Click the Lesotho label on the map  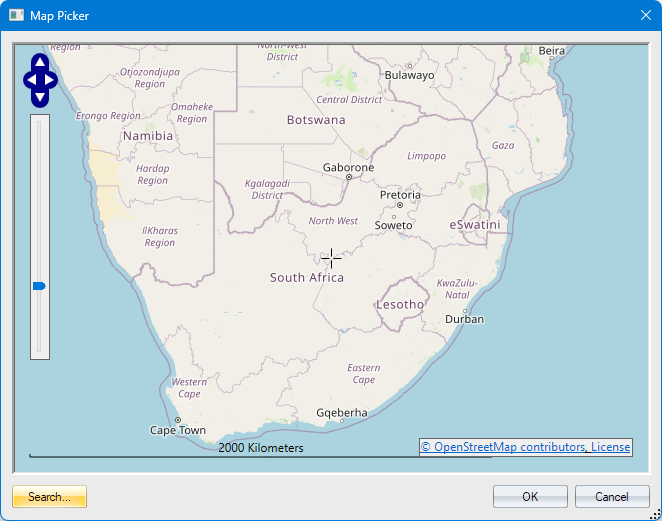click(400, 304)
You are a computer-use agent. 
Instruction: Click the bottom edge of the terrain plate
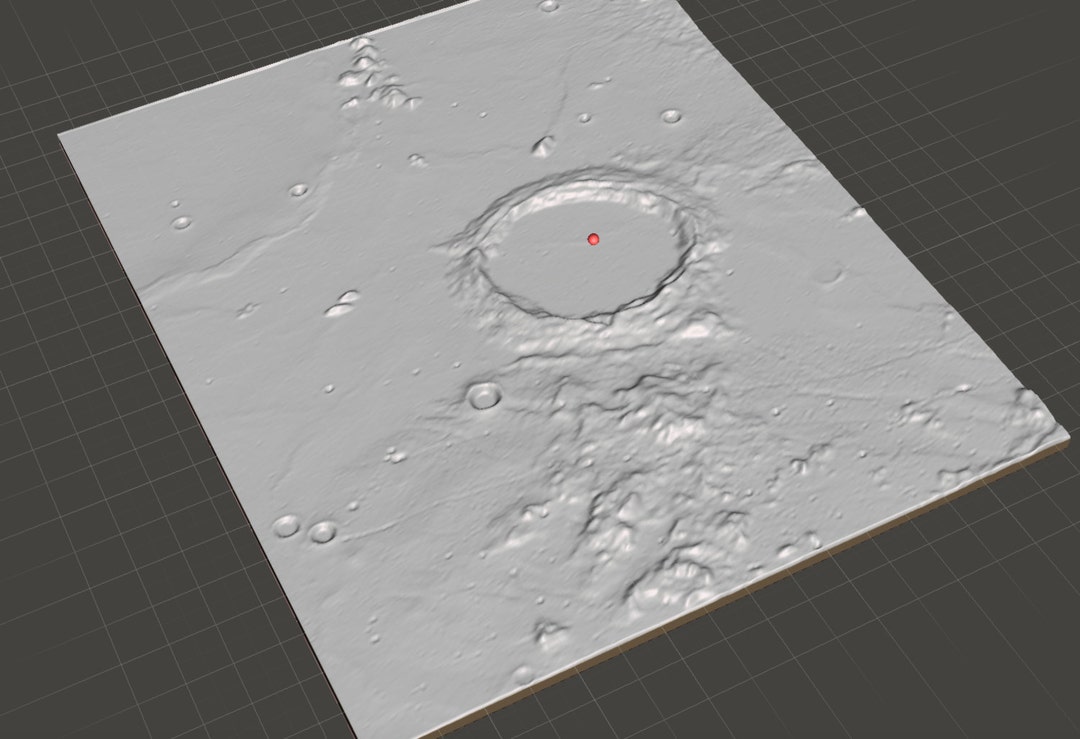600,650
_____
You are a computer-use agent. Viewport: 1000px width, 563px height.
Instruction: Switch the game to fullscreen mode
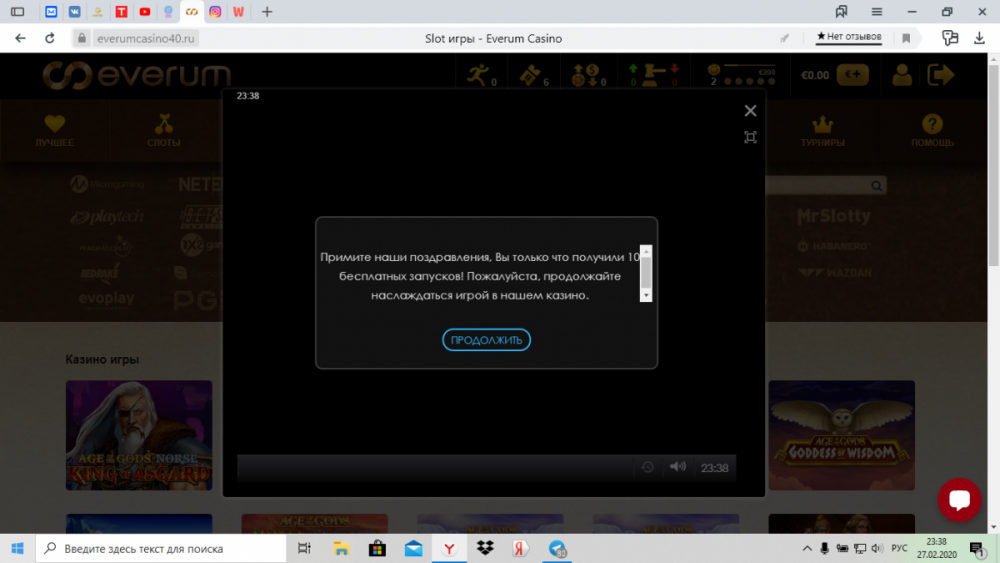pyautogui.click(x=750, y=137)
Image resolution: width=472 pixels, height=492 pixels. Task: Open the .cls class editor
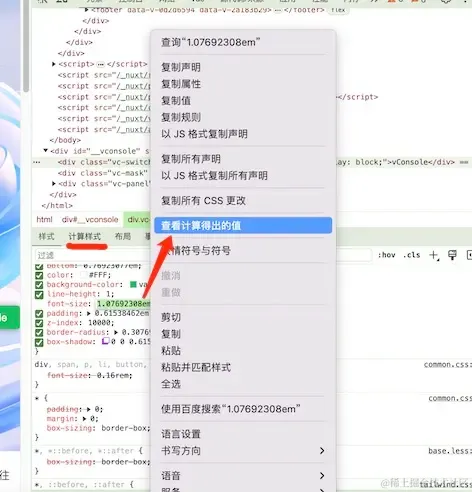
_____
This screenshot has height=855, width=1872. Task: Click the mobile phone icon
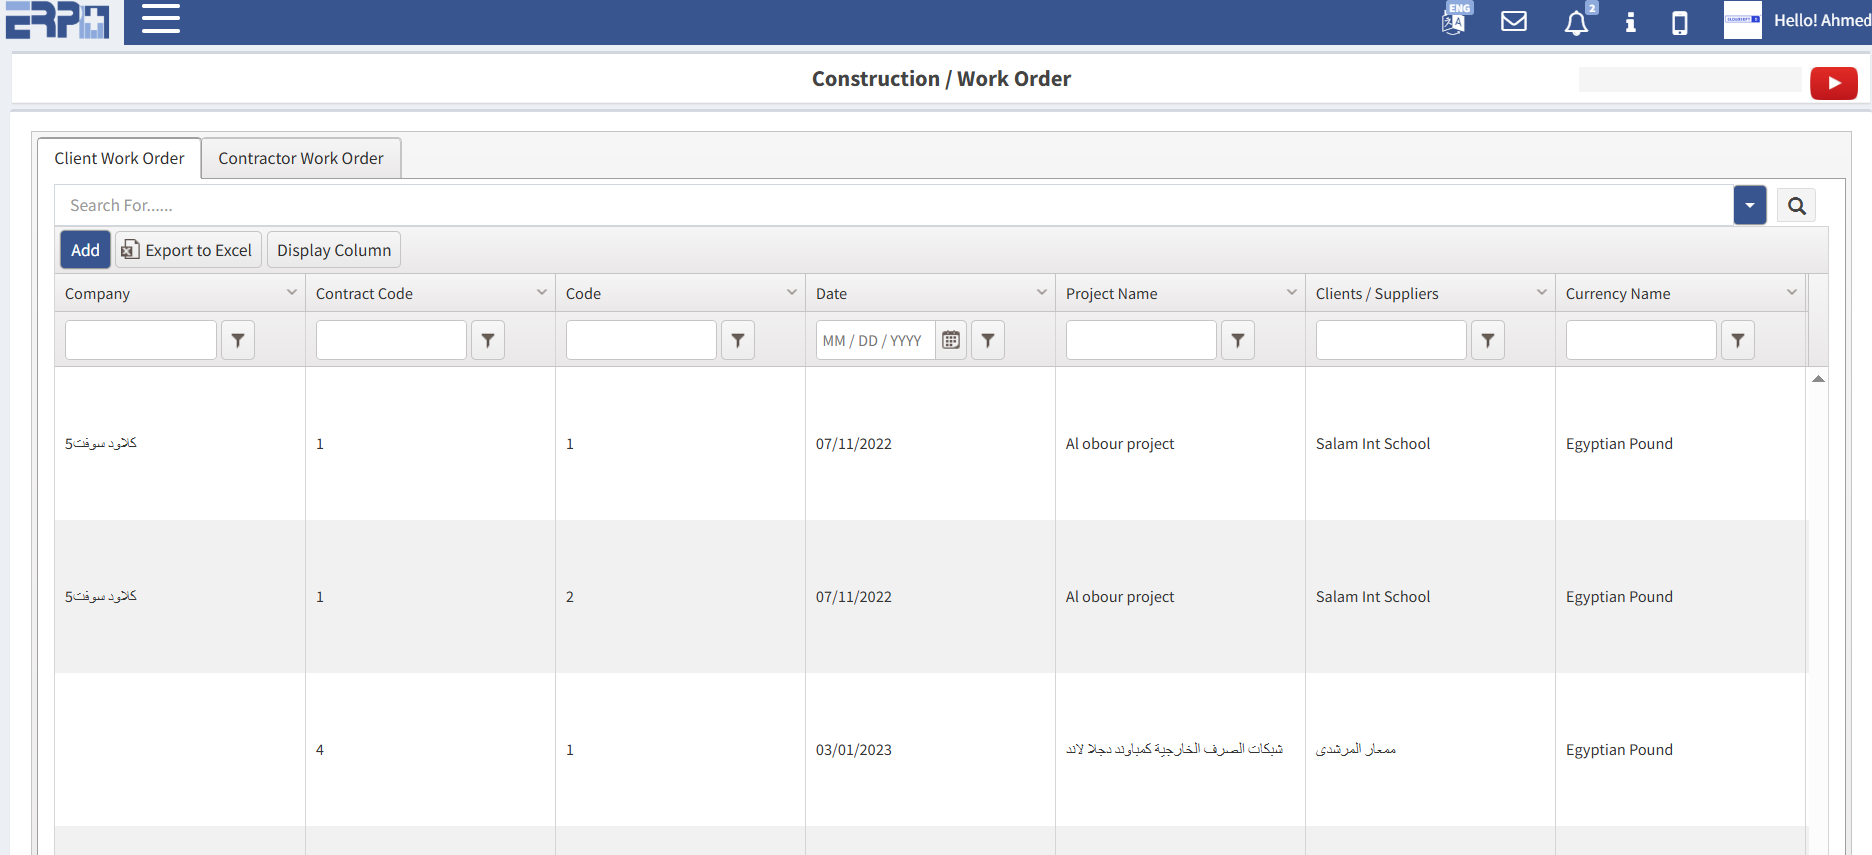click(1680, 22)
_____
ABOUT THIS EXERCISE = An exact copy is needed of the entries above, starting at the line that holds "You are a computer-use agent. Viewport: 1000px" and stopping at the line that holds "Image resolution: width=472", both kept; pictures stay out.

WRITTEN SOLUTION =
You are a computer-use agent. Viewport: 1000px width, 563px height.
Instruction: Switch the game to fullscreen mode
pyautogui.click(x=750, y=137)
Image resolution: width=472 pixels, height=492 pixels. Task: Open the .cls class editor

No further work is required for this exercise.